All I Want for Christmas is a Jelly Mould

By Clevedon Salerooms Valuer and Antiques Roadshow regular Chris Yeo

Jelly – that unimaginative staple of childrens’ parties – is having a renaissance. Having languished for decades in the culinary wilderness, the wibbly wobbly stuff is shaking off its unsophisticated image having been rediscovered by the influencers of social media.


 

Jelly – that unimaginative staple of childrens’ parties – is having a renaissance. Having languished for decades in the culinary wilderness, the wibbly wobbly stuff is shaking off its unsophisticated image having been rediscovered by the influencers of social media. For once I’m in agreement with the too-cool-for-school brigade. After all, who but the most po-faced amongst us hasn’t been captivated by the sight of a spectacular shimmering jelly? Those in search of culinary ‘wow’ factor, should look no further.

The humble image of our quivering friend belies the fact for centuries it had been synonymous with the most ambitious haute cuisine. Jelly had first appeared in the Royal courts of medieval Europe but it was during the 19th century that jelly making reached heights of gravity-defying brilliance.  Dining tables in the great aristocratic houses and best London hotels positively groaned under the weight of showstopping wobblers that were as much design statements and culinary ones.

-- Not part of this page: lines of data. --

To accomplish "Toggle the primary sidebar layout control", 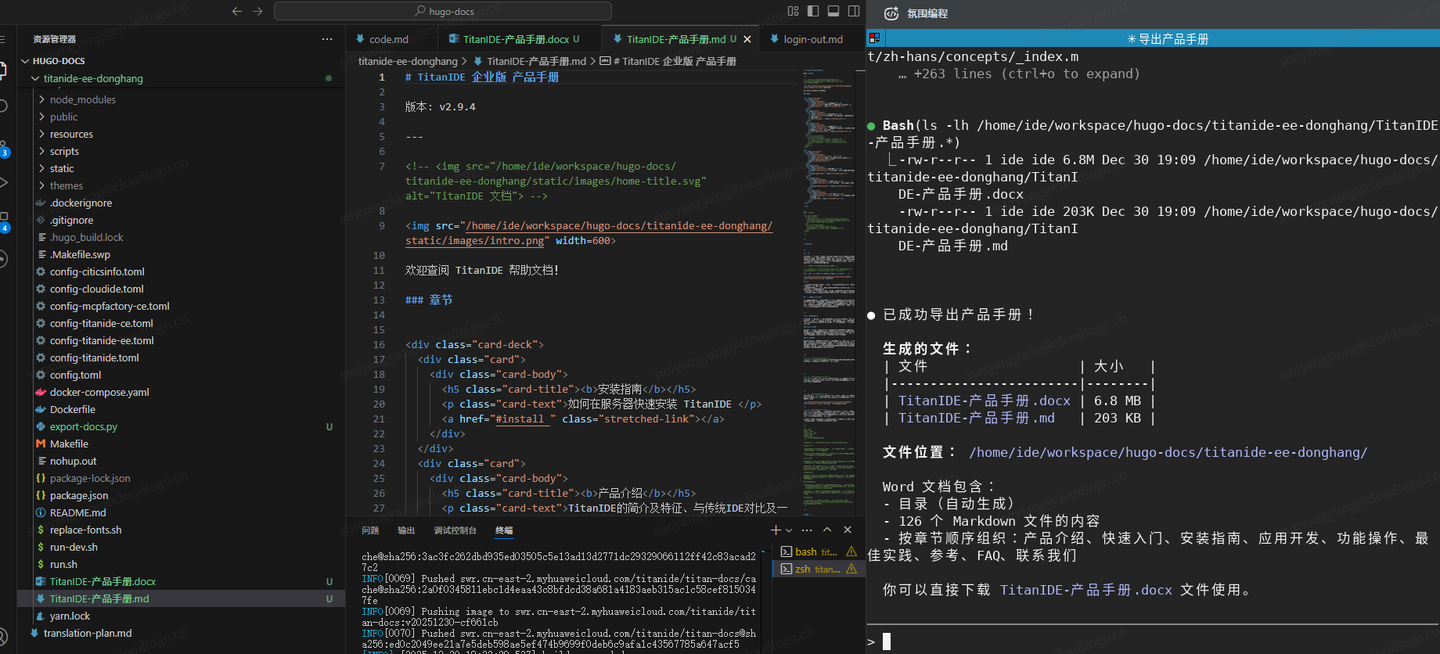I will [813, 10].
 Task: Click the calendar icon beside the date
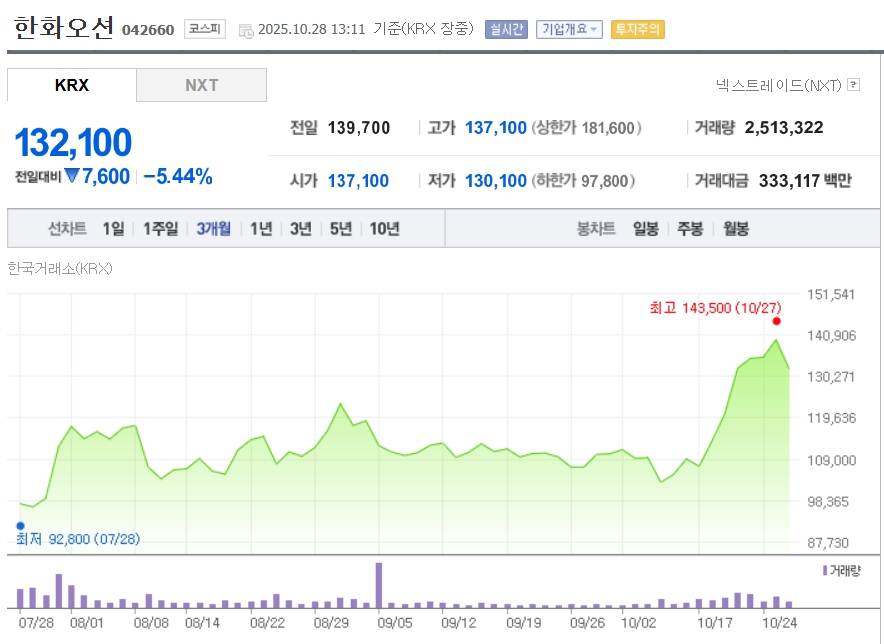click(x=246, y=30)
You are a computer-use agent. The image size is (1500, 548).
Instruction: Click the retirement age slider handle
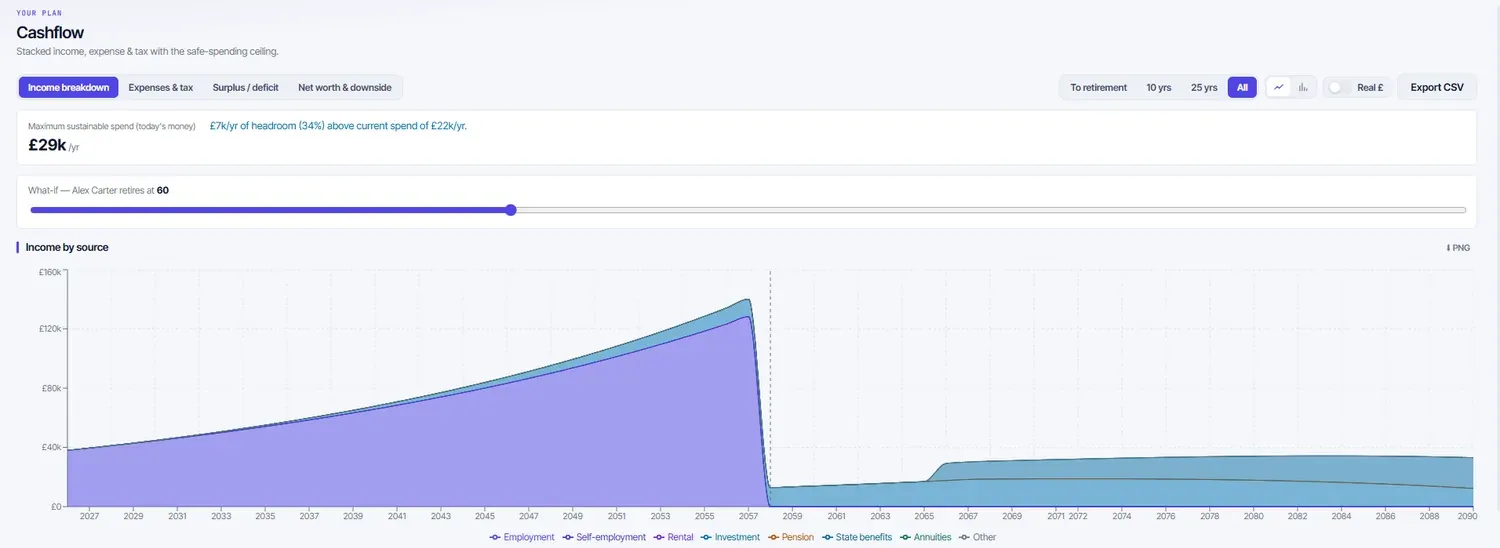(511, 210)
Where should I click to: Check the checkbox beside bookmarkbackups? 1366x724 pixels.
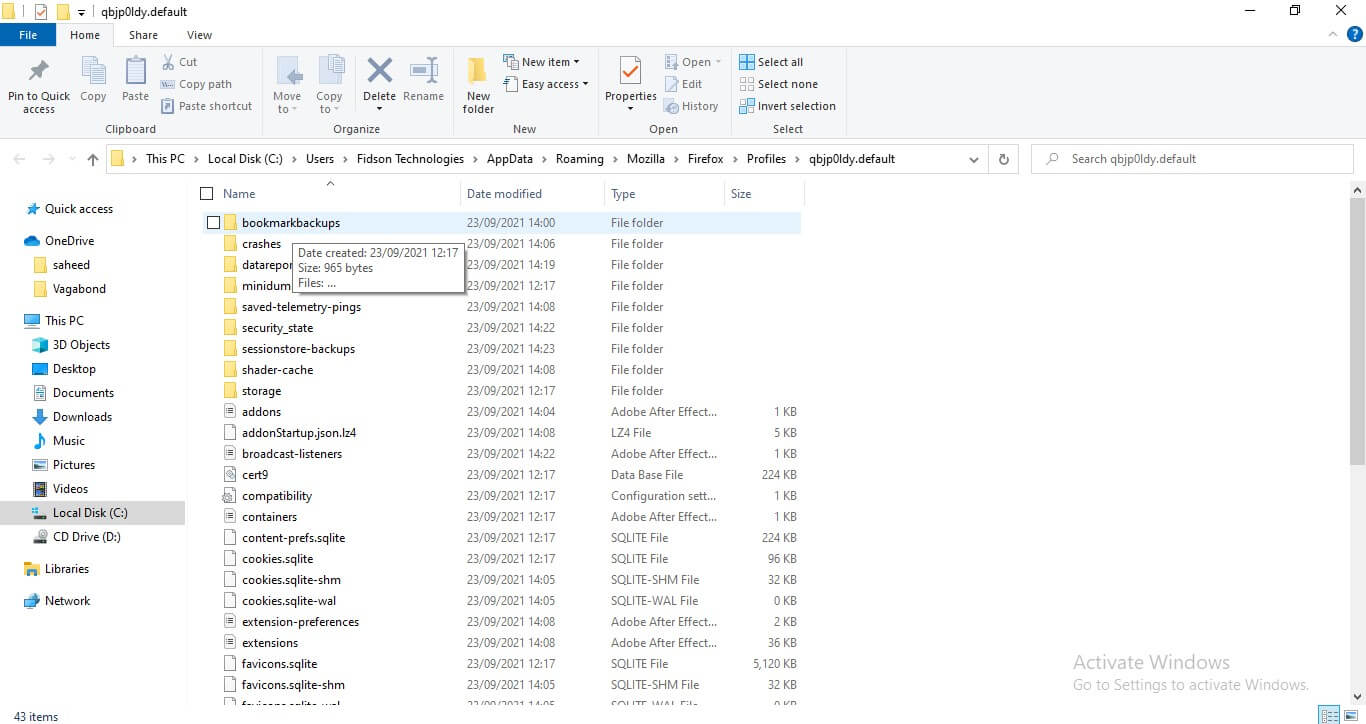pyautogui.click(x=213, y=222)
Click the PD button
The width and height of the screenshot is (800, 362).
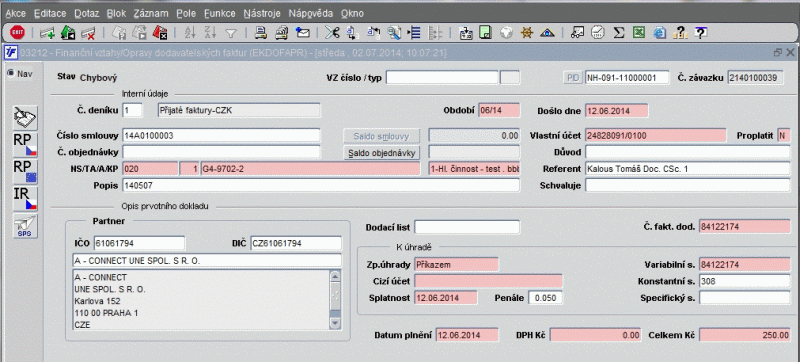coord(573,77)
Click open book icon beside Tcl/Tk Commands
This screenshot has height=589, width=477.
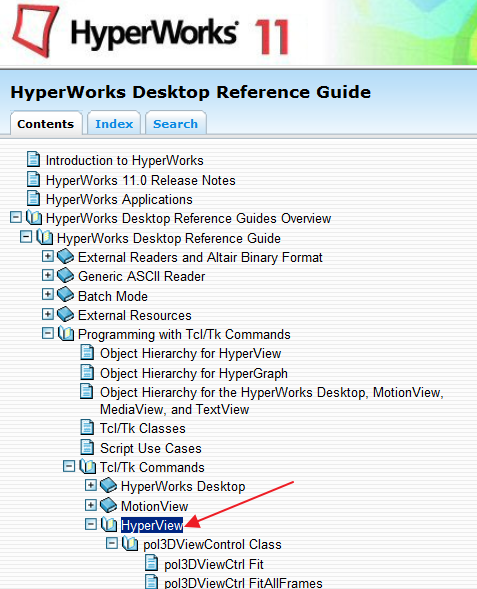[88, 467]
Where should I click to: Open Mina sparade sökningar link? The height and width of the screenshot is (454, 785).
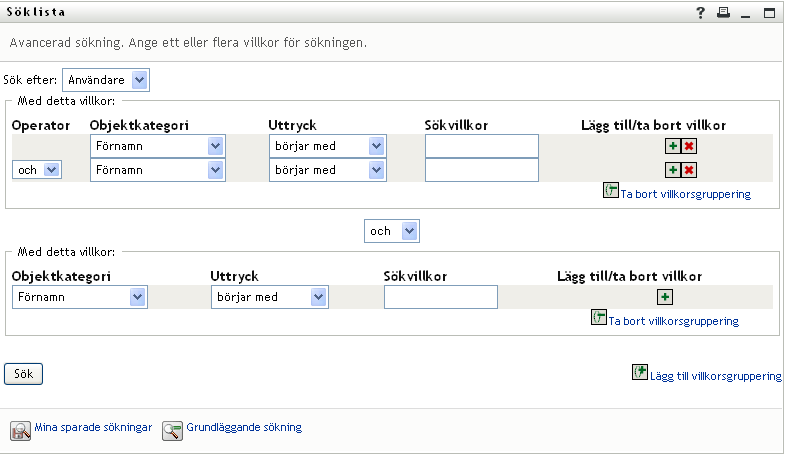pos(93,428)
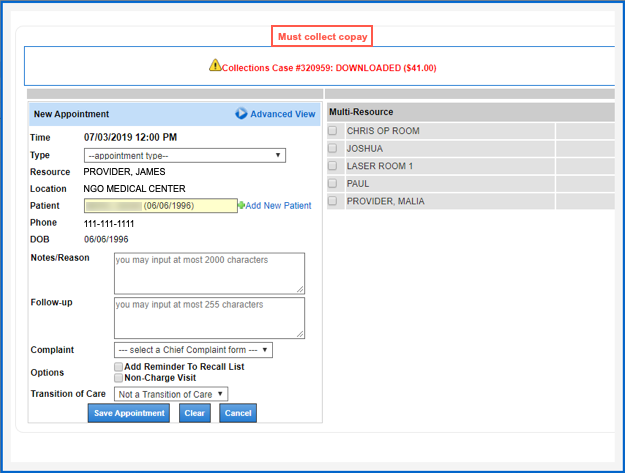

Thanks to the Industrial Revolution, the British became undisputed masters of the jelly mould. Manufacturers adapted the die-stamping techniques of their colleagues in the silver trade to the mass-production of jelly moulds in elaborate shapes – each one a miniature architectural masterpiece in copper lined with tin. The tin was important because it stopped the taste of the copper tainting the jelly and, more importantly, prevented your guests from dropping down dead with Verdigris poisoning. By the late 19th century, manufacturers were illustrating hundreds of designs in their catalogues – multi-tiered geometric crowns, battlemented castles with scrolling minarets often decorated on top with embossed birds, animals, crowns, fruits and flowers. So esteemed were British jelly moulds that chefs from the Continent were known to cross the Channel in search of the ultimate mould. If I find one in my stocking this Christmas, I shall be very happy.